Ho sentito pure che la Provvidenza è dotale, e che sulla casa c'è il
censo di cinque tarì all'anno.
- Si vedrà! si vedrà! un giorno o l'altro
si vedrà se ne dite o non ne dite delle bugie - seguitava la Vespa,
dondolandosi appoggiata allo stipite, colle mani dietro la schiena, e intanto lo
guardava cogli occhi ladri. - Voi altri uomini siete tutti d'una pasta, e non c'è
da fidarsi.
Lo zio Crocifisso alle volte non ci sentiva,
e invece di abboccar l'esca seguitò a saltar di palo in frasca, e a parlare dei
Malavoglia che badavano a maritarsi, ma a quel discorso delle quarant'onze non
ci pensavano neppure.
- Eh! saltò su infine la Vespa, perdendo la
pazienza, se dessero retta a voi, a maritarsi non ci penwerebbg più nessuno!
- A me non me ne importa che si maritino. Io
voglio la roba mia. Ma del resto non me ne importa.

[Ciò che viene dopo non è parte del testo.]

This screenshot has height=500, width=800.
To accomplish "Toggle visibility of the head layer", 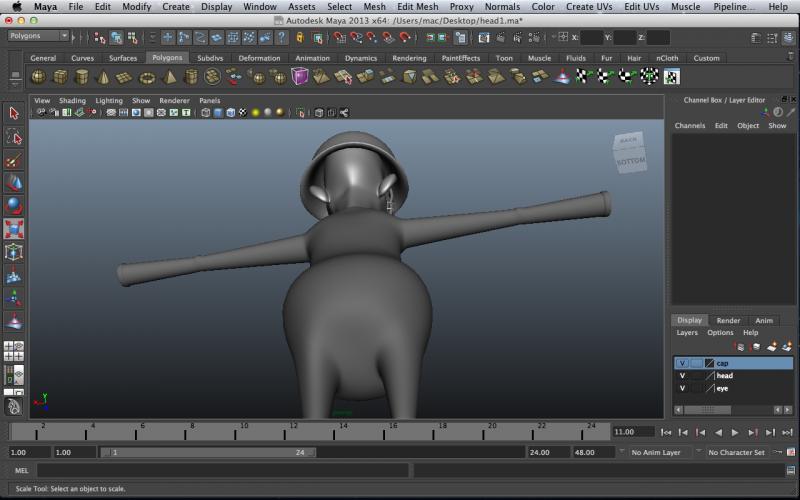I will pyautogui.click(x=682, y=376).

- Se non ve ne importa a voi, c'è a chi
gliene importa! sentite? Che non tutti pensano come voi, a rimandare le cose da
oggi a domani!
- E tu che fretta hai?
- Pur troppo. Voi ci avete tempo, voi; ma se
credete che gli altri vogliano far venire gli anni di San Giuseppe per
maritarsi!...
- L'annata è scarsa, diceva Campana di
legno, e non è tempo di pensare a queste cose.
La Vespa allora si appuntellò le mani sui
fianchi, e sfoderò la lingua come un pungiglione.
- Ora sentite, che questa voglio dirvela!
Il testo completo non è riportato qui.